[[ Records open ]]

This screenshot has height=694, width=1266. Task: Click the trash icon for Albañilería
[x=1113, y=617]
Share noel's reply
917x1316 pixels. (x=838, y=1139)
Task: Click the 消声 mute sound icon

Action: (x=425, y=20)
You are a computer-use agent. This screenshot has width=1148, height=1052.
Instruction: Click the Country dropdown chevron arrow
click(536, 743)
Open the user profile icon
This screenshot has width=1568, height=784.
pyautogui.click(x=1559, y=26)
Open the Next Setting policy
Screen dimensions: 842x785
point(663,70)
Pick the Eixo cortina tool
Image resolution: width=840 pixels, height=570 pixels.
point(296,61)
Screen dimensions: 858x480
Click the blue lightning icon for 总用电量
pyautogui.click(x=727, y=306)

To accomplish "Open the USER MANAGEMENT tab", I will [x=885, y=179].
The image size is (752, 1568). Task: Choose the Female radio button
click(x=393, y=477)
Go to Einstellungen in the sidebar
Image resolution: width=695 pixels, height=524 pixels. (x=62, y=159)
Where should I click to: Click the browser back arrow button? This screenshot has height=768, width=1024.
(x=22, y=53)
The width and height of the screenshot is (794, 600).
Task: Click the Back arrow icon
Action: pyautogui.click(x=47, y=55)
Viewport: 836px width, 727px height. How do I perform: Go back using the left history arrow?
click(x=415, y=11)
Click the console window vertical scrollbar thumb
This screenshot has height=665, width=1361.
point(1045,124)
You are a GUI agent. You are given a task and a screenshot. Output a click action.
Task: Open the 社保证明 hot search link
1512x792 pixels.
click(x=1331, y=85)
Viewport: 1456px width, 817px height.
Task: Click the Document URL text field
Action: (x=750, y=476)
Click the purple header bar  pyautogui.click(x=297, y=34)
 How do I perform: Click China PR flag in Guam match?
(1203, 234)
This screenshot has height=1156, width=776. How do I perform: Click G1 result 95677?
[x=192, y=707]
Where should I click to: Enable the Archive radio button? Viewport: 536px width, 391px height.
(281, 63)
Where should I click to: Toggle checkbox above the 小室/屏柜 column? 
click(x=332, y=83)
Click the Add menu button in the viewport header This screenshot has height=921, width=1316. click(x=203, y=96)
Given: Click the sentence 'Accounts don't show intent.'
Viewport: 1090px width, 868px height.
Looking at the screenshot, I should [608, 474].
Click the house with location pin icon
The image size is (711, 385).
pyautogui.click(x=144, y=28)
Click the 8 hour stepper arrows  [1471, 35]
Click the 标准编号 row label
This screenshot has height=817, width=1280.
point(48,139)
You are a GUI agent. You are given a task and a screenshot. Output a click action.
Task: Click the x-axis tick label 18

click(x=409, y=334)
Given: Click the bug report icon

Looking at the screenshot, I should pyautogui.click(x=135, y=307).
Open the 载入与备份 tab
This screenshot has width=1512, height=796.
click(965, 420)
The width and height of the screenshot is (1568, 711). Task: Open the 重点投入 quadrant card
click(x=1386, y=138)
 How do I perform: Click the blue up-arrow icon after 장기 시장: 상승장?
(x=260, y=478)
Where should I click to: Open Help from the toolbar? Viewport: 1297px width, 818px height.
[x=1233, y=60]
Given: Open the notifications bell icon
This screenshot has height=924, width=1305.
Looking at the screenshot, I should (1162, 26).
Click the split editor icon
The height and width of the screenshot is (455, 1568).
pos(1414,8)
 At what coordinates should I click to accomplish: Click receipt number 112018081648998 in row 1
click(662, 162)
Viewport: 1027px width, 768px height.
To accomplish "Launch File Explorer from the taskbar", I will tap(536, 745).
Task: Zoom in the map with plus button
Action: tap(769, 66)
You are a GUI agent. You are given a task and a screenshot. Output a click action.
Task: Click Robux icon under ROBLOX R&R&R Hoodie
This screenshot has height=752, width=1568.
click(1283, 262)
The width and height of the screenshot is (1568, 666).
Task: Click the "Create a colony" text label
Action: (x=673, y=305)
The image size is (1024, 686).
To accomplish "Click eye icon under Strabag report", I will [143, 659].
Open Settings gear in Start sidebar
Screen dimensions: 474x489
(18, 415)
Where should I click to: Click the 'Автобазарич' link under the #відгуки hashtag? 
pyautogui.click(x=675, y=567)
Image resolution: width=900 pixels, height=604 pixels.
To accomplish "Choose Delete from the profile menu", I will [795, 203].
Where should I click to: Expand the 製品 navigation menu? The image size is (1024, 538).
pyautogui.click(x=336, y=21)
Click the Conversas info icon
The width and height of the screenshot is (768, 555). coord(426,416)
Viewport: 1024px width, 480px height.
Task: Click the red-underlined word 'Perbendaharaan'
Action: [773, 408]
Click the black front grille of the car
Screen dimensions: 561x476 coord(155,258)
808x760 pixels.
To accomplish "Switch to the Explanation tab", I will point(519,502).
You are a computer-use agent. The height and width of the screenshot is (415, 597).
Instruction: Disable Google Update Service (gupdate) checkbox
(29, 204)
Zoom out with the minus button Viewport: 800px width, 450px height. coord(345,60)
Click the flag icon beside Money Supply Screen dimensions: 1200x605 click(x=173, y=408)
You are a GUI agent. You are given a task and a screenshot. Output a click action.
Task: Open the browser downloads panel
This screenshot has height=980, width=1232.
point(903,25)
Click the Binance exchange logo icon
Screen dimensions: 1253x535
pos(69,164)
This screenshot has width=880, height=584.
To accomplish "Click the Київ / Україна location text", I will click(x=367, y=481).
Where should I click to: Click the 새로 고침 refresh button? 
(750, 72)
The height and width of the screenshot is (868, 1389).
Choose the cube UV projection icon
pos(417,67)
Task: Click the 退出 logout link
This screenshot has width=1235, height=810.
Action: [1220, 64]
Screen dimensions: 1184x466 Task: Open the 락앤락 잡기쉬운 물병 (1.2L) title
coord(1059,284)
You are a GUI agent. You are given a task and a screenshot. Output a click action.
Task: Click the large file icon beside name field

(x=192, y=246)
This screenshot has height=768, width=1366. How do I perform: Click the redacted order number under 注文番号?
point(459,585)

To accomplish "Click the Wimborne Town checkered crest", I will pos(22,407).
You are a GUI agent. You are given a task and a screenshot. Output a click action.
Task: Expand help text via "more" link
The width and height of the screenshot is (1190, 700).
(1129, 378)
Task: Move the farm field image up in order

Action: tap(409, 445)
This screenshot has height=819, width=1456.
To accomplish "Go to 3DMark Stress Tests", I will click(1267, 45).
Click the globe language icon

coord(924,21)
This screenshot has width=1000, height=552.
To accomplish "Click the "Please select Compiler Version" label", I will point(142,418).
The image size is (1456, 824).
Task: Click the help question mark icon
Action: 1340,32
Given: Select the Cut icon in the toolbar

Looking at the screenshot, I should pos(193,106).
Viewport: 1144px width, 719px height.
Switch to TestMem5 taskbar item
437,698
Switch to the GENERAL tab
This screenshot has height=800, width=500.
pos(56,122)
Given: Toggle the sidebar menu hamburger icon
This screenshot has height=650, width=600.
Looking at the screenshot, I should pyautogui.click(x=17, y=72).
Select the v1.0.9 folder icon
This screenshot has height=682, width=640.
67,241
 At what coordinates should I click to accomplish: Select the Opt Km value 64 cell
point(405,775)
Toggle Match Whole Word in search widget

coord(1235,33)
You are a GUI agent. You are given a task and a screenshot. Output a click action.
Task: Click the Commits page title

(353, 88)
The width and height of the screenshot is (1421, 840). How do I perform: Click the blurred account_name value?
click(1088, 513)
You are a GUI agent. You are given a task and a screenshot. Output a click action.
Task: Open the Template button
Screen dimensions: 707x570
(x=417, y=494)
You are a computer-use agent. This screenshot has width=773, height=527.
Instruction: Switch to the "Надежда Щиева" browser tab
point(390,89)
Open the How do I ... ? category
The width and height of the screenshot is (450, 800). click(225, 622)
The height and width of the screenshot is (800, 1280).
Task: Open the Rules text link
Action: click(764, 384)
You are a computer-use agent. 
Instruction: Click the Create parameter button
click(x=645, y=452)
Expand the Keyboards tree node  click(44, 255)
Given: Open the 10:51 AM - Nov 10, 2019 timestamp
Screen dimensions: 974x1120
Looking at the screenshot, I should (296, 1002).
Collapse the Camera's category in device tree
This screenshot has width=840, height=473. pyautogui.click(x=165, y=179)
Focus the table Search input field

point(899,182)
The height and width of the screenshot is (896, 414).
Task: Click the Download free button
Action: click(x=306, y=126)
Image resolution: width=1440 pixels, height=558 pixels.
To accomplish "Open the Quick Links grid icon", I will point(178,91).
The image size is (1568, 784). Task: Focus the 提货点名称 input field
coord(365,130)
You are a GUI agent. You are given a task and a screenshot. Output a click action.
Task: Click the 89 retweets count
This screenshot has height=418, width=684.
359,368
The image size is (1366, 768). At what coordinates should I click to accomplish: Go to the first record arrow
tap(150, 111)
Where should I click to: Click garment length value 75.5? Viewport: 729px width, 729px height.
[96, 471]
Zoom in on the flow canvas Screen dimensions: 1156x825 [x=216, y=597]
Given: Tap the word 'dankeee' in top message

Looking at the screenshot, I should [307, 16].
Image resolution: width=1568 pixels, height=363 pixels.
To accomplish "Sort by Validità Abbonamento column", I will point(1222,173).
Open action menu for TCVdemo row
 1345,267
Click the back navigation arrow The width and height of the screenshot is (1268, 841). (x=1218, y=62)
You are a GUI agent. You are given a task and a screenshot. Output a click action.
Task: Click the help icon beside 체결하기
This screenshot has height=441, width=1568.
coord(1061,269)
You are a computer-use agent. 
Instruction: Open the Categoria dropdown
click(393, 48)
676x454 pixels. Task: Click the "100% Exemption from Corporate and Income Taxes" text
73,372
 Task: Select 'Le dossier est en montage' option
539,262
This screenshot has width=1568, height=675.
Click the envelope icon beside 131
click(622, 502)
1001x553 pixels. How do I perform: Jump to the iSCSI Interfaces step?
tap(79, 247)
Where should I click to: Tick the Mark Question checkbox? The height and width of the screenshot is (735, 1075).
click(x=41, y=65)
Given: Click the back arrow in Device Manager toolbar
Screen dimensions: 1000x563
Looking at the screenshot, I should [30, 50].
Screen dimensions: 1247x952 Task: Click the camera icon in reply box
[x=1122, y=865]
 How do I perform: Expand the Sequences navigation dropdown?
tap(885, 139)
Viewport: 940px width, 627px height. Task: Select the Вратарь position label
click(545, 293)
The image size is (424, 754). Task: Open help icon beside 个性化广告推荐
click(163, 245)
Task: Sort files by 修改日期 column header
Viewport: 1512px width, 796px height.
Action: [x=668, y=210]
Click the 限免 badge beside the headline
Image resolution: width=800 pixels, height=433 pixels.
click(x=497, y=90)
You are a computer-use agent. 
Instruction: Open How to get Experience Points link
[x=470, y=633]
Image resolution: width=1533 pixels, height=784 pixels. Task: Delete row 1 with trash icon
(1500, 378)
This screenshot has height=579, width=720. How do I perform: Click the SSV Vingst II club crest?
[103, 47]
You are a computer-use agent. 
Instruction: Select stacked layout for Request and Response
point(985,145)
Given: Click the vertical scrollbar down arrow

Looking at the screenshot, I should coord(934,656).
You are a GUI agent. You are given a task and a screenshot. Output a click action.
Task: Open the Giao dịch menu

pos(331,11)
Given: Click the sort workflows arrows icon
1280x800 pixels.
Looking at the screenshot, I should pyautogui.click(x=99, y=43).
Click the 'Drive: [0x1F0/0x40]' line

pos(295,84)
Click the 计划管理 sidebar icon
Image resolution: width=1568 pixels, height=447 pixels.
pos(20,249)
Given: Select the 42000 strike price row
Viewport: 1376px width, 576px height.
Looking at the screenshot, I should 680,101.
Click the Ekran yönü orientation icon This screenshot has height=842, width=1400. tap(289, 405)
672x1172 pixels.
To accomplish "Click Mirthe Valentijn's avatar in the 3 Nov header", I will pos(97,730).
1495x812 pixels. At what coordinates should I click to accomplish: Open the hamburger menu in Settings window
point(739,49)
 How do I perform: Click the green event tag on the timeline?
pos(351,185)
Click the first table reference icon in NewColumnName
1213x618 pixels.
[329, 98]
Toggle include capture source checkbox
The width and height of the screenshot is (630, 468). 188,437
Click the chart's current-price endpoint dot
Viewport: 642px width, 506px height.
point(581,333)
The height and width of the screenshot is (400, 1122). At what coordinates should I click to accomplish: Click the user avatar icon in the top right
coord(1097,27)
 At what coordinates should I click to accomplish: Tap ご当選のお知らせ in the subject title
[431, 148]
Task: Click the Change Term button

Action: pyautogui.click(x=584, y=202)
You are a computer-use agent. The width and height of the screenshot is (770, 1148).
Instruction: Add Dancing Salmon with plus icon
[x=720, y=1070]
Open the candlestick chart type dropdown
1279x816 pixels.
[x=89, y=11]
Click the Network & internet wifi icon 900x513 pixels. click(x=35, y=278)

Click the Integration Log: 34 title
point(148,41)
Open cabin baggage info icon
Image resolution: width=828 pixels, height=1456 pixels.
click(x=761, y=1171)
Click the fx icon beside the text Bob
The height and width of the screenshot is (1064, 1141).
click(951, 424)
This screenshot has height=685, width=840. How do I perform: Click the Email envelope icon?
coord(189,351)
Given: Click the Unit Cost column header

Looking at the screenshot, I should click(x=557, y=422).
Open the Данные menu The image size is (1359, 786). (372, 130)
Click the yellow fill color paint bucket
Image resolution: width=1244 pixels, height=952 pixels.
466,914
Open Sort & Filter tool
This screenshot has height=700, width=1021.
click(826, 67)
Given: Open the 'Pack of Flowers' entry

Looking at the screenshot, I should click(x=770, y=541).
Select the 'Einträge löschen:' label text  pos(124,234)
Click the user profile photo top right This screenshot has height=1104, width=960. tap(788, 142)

[[ Records closed ]]

Action item
Only the lines above from the line with "The width and height of the screenshot is (1190, 700)." to the line with "Select the v1.0.9 folder icon", those two lines included, should be reproduced exactly.

Reply to the task
The width and height of the screenshot is (1190, 700).
(1129, 378)
Task: Move the farm field image up in order

Action: tap(409, 445)
This screenshot has height=819, width=1456.
To accomplish "Go to 3DMark Stress Tests", I will click(1267, 45).
Click the globe language icon

coord(924,21)
This screenshot has width=1000, height=552.
To accomplish "Click the "Please select Compiler Version" label", I will point(142,418).
The image size is (1456, 824).
Task: Click the help question mark icon
Action: 1340,32
Given: Select the Cut icon in the toolbar

Looking at the screenshot, I should pos(193,106).
Viewport: 1144px width, 719px height.
Switch to TestMem5 taskbar item
437,698
Switch to the GENERAL tab
This screenshot has height=800, width=500.
pos(56,122)
Given: Toggle the sidebar menu hamburger icon
This screenshot has height=650, width=600.
Looking at the screenshot, I should pyautogui.click(x=17, y=72).
Select the v1.0.9 folder icon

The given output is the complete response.